Santelli Exchange: “Carried” away with borrowed dollars from CNBC.
Rick Santelli:
“When we have low interest rates for so long, what ultimately happens is we created a world of complicated but very profitable trades. You could generically call them ‘carry trades.’ With low interest rates, there are so many ways to find and finance structures that benefit the fact that you could borrow at different places around the globe really cheap, and then by converting to different currencies to invest in different areas and sectors, the goal was you could make much more in your trading positions than the carry was in the borrowed structures that got you the capital to do it. But the problem is, ultimately, monetary policy started to get a little firmer, and it wasn’t only that, it was long periods of low volatility. So, basically you had redemptions that were the cause of much of the volatility. Investors just wanted out.
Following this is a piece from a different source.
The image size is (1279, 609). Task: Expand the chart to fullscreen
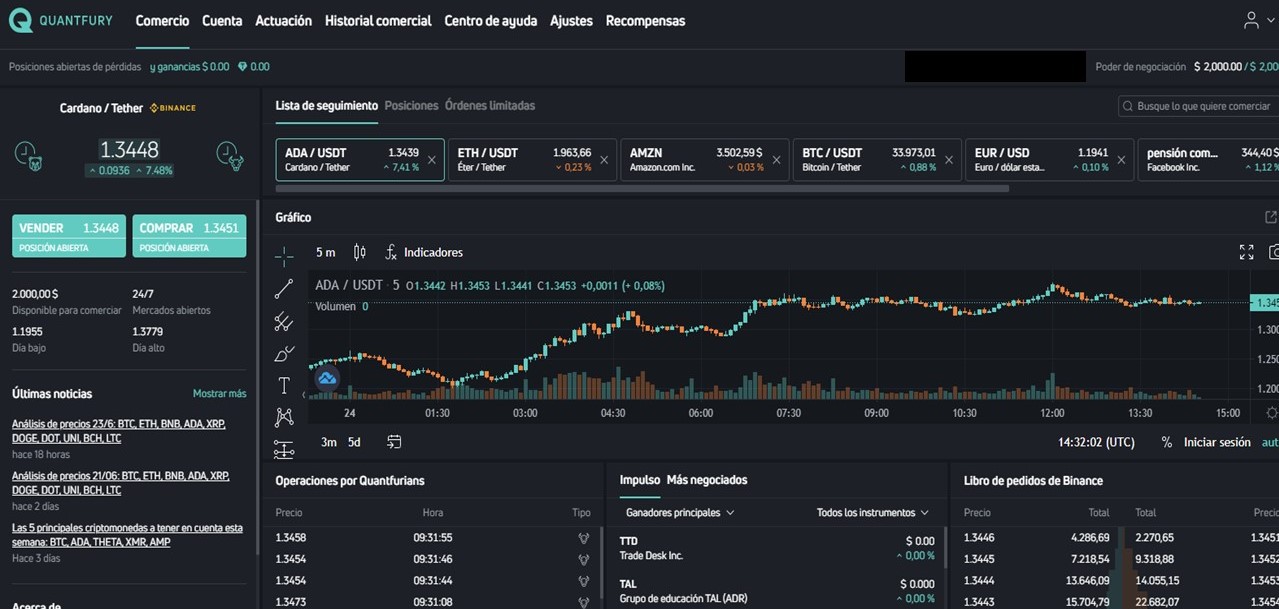click(1246, 253)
Along with tighter monetary policy… So at various points around the globe the carry trade started to deteriorate and then we see that the pace at which (Fed Chair) Powell is tightening seems to be one of the critical issues that investors are bugged about… Too many borrowed dollars have found their way into markets where the old trades don’t seem to work as good as the new trades and when you add in all the redemptions and the momentum trades deteriorating, think FANG, what we have is a quick move to the dollar to the upside replacing some of those shorted dollars. Ultimately, I think the volatility wears away, but the problem is monetary policy between Europe, Japan, and the US will continue to widen, and that differential of interest rates will continue to pressure anyone who doesn’t have an ample supply of cheap dollars.”